- **EXERCISE OBJECTIVE**
Go through the records and report each line holding the string "Identify".

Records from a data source
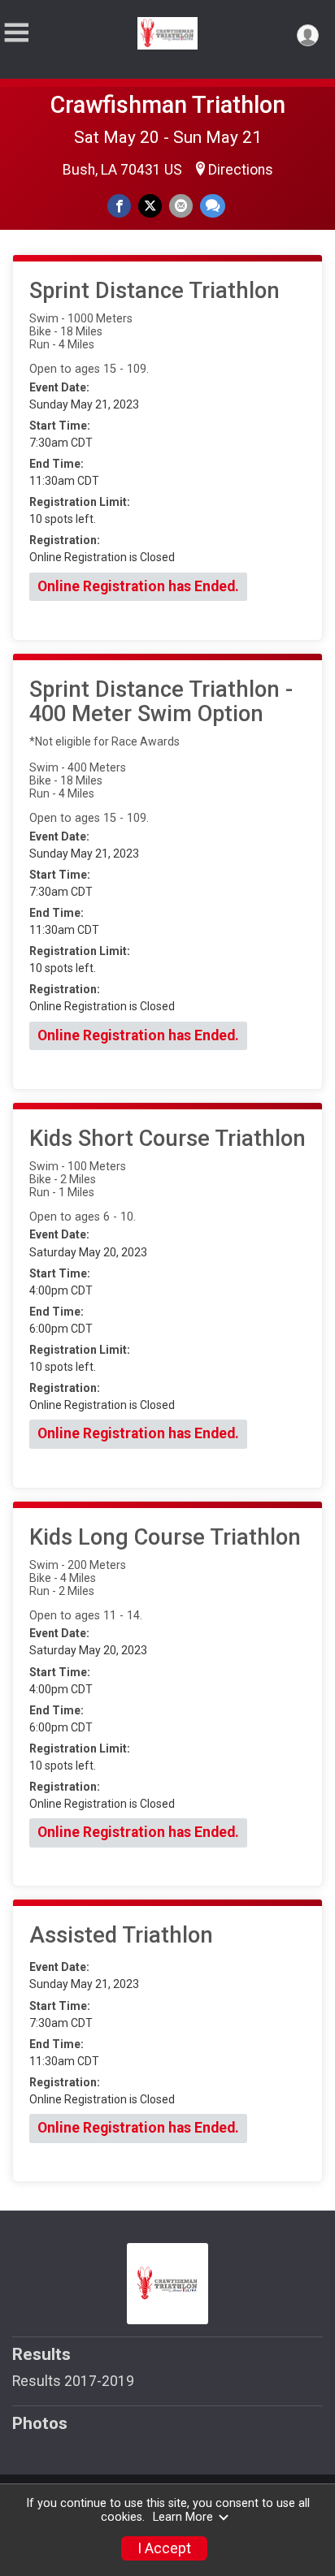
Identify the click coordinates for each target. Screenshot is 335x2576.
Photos (39, 2423)
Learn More (183, 2517)
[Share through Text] (212, 206)
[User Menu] (308, 35)
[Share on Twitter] (150, 206)
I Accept (164, 2548)
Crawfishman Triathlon (167, 105)
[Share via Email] (181, 206)
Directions (240, 170)
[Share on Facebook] (119, 206)
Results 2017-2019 (73, 2381)
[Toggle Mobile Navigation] (16, 33)
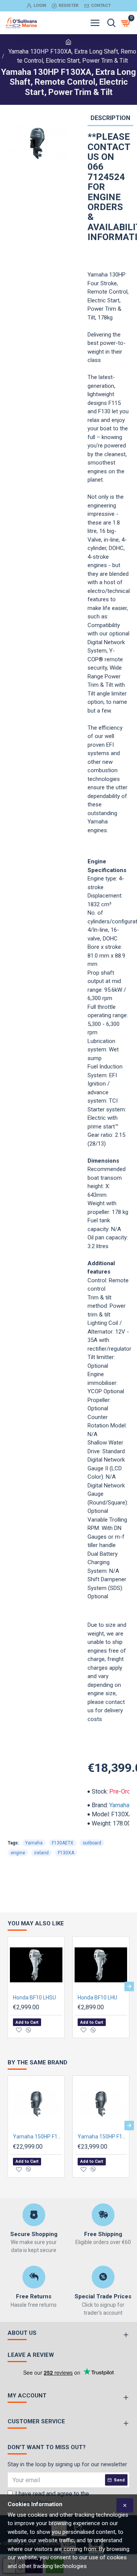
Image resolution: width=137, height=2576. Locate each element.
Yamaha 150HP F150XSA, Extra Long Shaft (102, 2136)
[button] (8, 1986)
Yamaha (119, 1805)
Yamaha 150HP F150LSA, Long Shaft (37, 2136)
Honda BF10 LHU (97, 1997)
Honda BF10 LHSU (34, 1997)
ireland (41, 1852)
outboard (92, 1843)
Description (110, 118)
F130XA (66, 1852)
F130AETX (62, 1843)
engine (18, 1852)
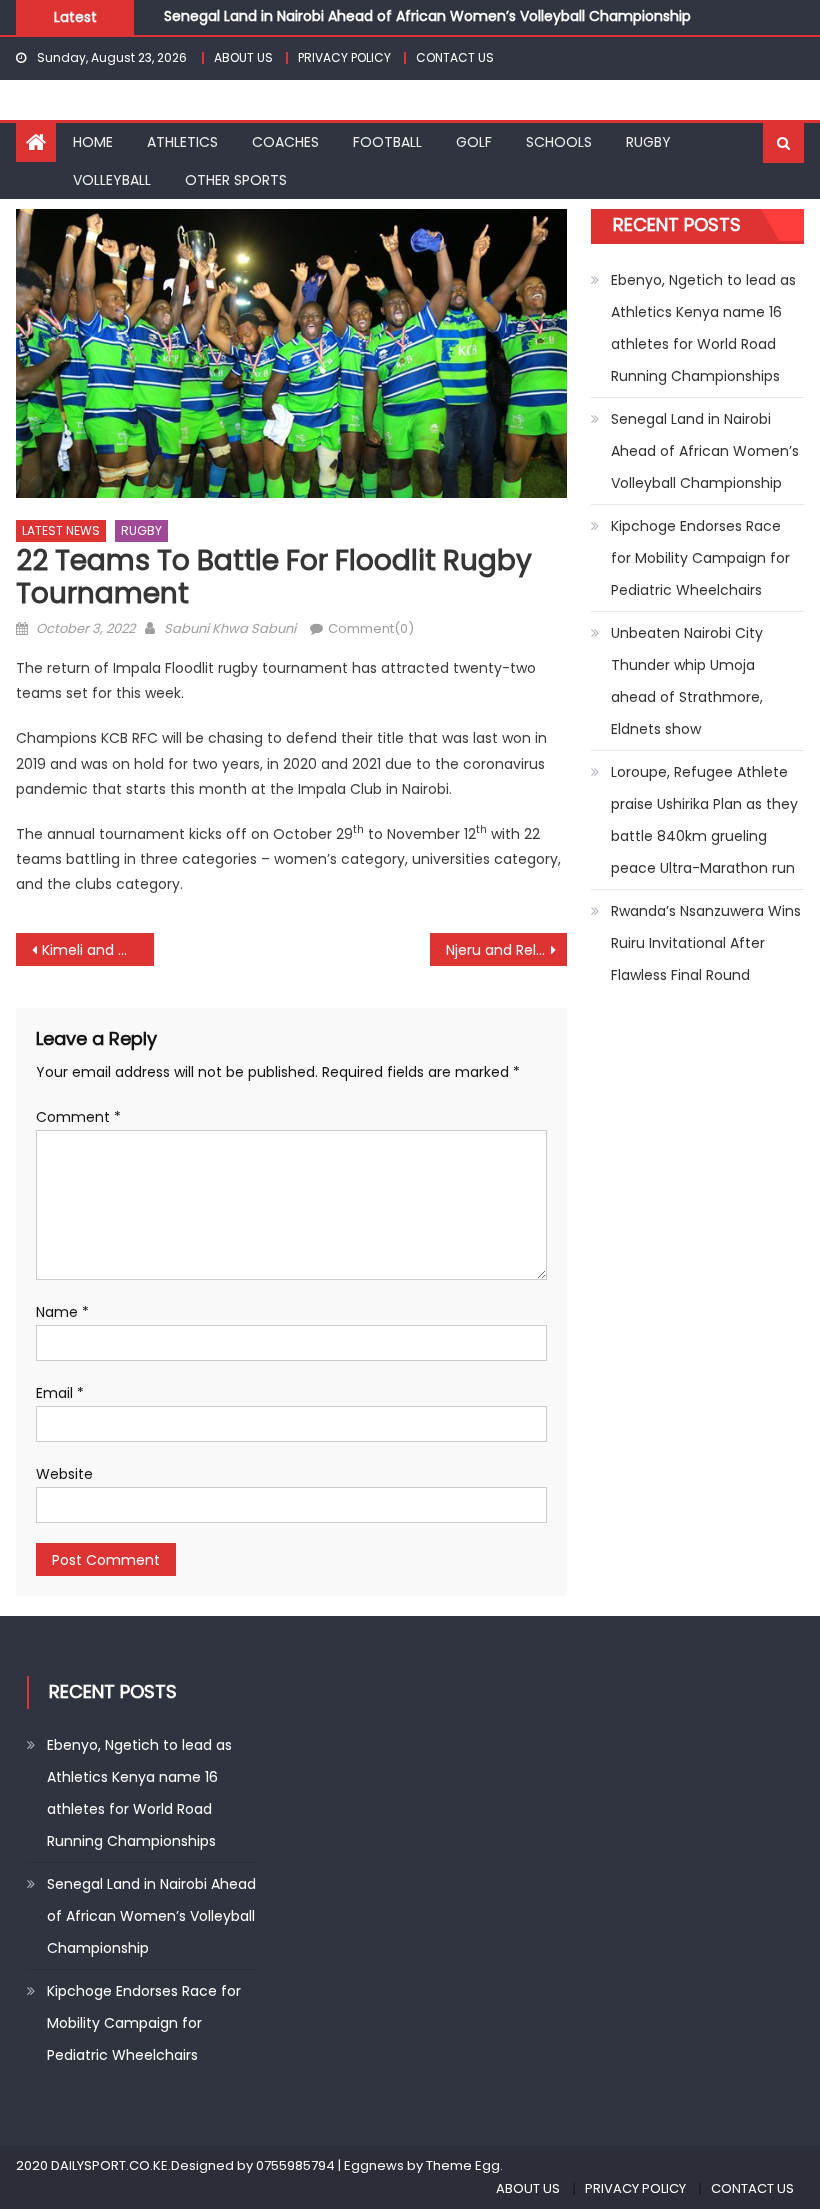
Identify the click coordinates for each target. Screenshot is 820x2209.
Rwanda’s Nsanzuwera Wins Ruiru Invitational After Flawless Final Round (706, 943)
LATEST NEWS (61, 530)
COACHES (285, 142)
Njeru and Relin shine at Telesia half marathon (507, 950)
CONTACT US (455, 57)
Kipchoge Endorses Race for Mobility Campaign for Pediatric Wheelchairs (700, 558)
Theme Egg (463, 2165)
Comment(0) (371, 628)
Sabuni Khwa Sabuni (230, 628)
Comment (78, 1117)
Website (64, 1474)
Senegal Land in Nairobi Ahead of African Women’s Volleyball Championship (427, 16)
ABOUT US (243, 57)
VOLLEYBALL (112, 180)
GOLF (474, 142)
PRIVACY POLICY (344, 57)
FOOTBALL (387, 142)
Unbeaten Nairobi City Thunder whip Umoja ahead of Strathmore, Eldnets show (687, 681)
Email (60, 1393)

- **RESULT OF THIS TASK**
Identify the click coordinates for each target. Screenshot is 335x2576.
Identify the click coordinates for each target. Screenshot is 820x2209.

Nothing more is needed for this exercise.